==== Supplied information ====
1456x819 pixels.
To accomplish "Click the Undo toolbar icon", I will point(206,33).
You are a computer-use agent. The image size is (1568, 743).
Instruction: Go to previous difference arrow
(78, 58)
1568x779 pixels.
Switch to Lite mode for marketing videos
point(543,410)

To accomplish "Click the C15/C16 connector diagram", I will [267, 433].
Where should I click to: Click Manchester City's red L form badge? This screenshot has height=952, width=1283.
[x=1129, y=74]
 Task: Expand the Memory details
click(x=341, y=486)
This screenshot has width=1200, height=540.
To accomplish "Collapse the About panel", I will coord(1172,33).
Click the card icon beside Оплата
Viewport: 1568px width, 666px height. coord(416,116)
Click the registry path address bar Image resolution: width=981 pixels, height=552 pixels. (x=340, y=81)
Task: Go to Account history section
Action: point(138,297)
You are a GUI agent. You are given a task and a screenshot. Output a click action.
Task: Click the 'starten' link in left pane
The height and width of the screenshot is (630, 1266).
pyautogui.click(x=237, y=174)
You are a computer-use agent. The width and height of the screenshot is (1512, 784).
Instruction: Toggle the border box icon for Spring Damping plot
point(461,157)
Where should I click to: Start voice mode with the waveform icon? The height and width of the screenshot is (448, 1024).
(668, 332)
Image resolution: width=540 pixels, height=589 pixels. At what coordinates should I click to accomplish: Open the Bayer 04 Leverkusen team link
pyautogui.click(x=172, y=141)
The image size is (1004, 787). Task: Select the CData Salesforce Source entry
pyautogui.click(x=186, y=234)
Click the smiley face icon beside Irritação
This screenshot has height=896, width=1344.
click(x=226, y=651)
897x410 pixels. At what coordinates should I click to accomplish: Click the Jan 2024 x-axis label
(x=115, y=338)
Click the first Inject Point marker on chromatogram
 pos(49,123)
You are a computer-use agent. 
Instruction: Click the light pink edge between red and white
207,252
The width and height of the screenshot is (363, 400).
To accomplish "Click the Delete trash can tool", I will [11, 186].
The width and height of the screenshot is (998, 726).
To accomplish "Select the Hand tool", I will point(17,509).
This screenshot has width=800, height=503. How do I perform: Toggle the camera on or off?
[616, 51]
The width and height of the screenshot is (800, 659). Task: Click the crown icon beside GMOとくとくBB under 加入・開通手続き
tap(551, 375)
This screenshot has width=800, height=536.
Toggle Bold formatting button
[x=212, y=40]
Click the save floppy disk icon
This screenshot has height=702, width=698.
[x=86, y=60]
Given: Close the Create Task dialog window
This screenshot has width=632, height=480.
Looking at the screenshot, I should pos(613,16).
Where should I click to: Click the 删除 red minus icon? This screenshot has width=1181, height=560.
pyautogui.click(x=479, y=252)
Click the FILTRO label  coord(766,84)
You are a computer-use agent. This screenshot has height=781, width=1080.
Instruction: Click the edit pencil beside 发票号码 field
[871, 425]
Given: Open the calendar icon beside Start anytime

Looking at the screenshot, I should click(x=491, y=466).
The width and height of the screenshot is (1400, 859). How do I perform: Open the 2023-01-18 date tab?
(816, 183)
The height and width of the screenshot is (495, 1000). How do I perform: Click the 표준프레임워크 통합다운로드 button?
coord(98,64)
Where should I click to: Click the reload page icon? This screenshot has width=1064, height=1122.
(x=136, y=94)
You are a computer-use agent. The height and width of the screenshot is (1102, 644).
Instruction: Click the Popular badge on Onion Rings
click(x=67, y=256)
====
Copy the records again, requests included, from the line containing "Image resolution: width=540" through the line containing "pyautogui.click(x=172, y=141)", and offset every coordinate in the answers by adding 41 to it.

**Right answer**.
Image resolution: width=540 pixels, height=589 pixels. At what coordinates should I click to accomplish: Open the Bayer 04 Leverkusen team link
pyautogui.click(x=213, y=182)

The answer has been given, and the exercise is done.